Zenona había parido a Emilia sin estar casada, y Antonia la había parido a ella igual, en los registros de bautismo está escrito “madre natural”, parecía que estuvieran predestinadas a eso. La realidad era que las mujeres en el 1870 no estaban situadas en buena posición en la sociedad, no lo estaban entonces, y seguimos luchando ahora. Cuando naces en una sociedad rural tienes que pelear más por tu persona. Y Zenona lo sabía, por eso caminaba con la cabeza erguida y tomando de la mano a Emilia, las Alonso no bajaban la cabeza, eso repetía su madre Antonia y así sería.

● **Filas de datos**:
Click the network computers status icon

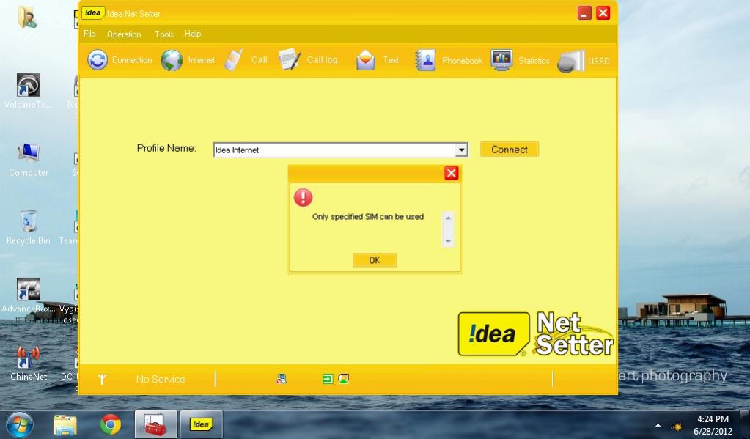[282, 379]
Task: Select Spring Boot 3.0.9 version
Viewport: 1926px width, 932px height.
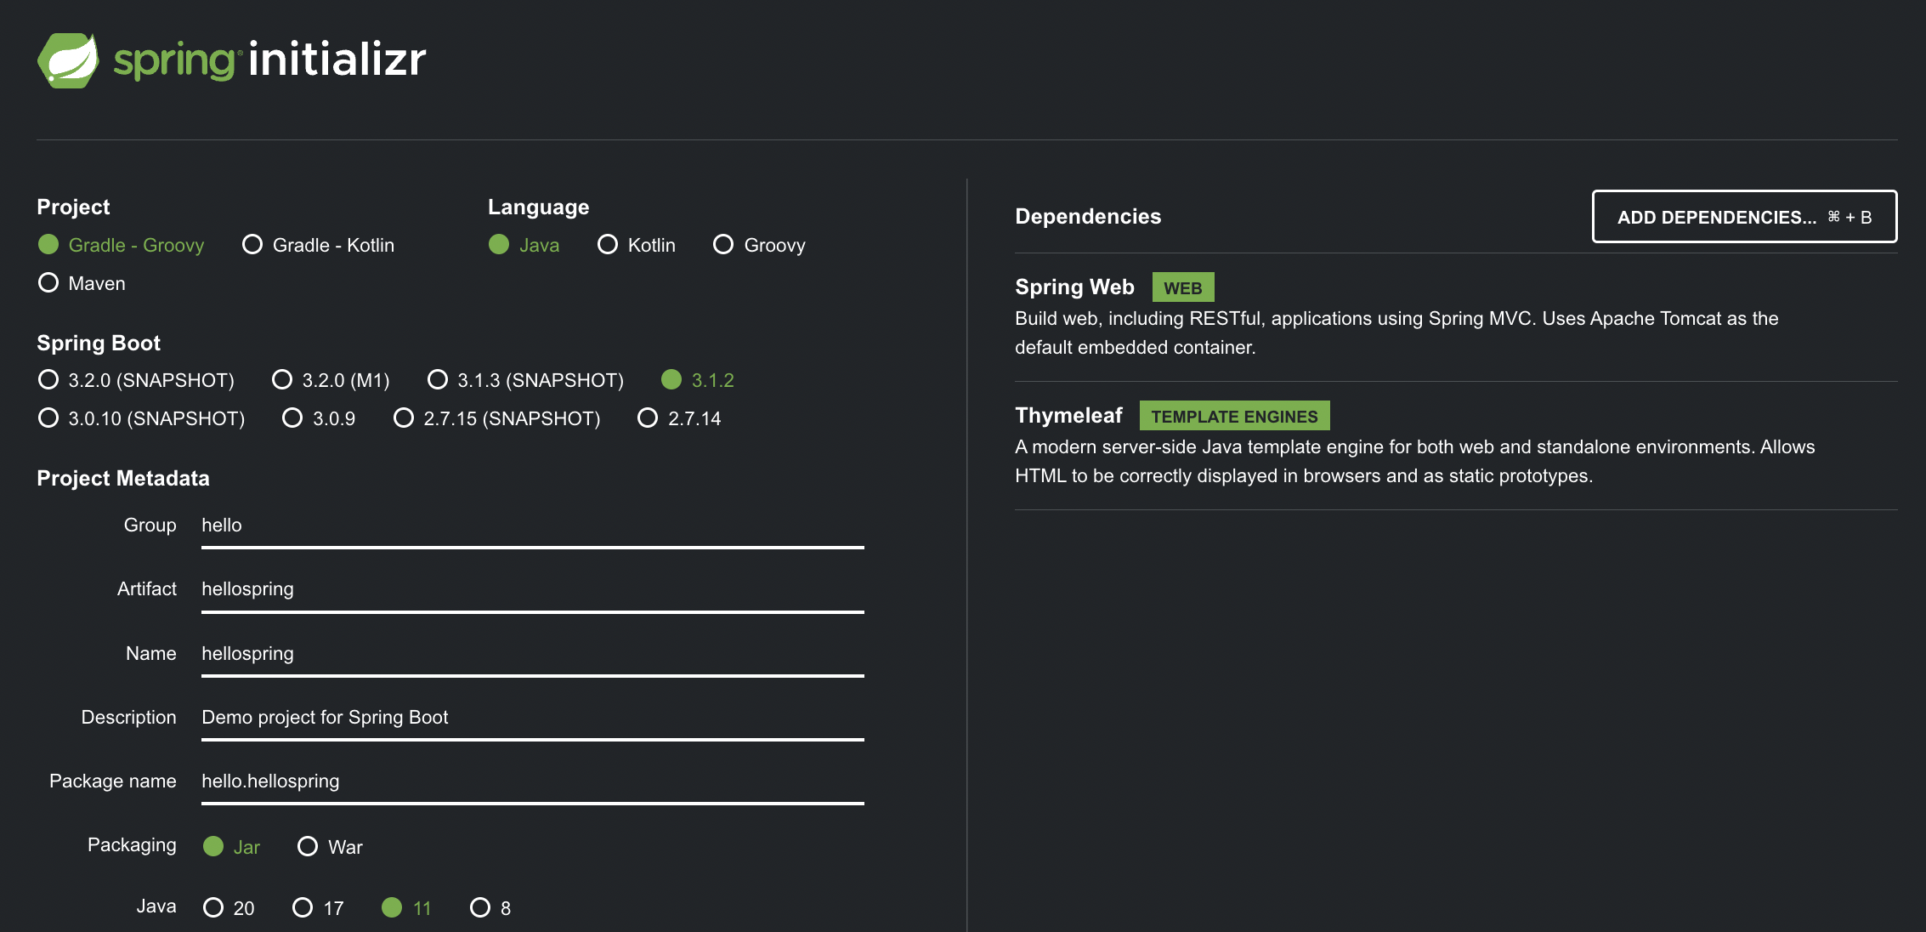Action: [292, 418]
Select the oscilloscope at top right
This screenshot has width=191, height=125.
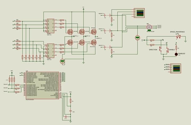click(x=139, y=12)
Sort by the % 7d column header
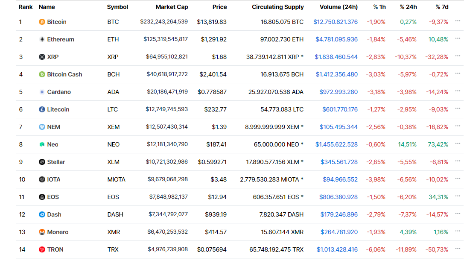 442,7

● **Objetivo del ejercicio**: Según el texto fuente, ¿qué repetía Antonia, la madre de Zenona?

● **Resultado del ejercicio**: Que las Alonso no bajaban la cabeza.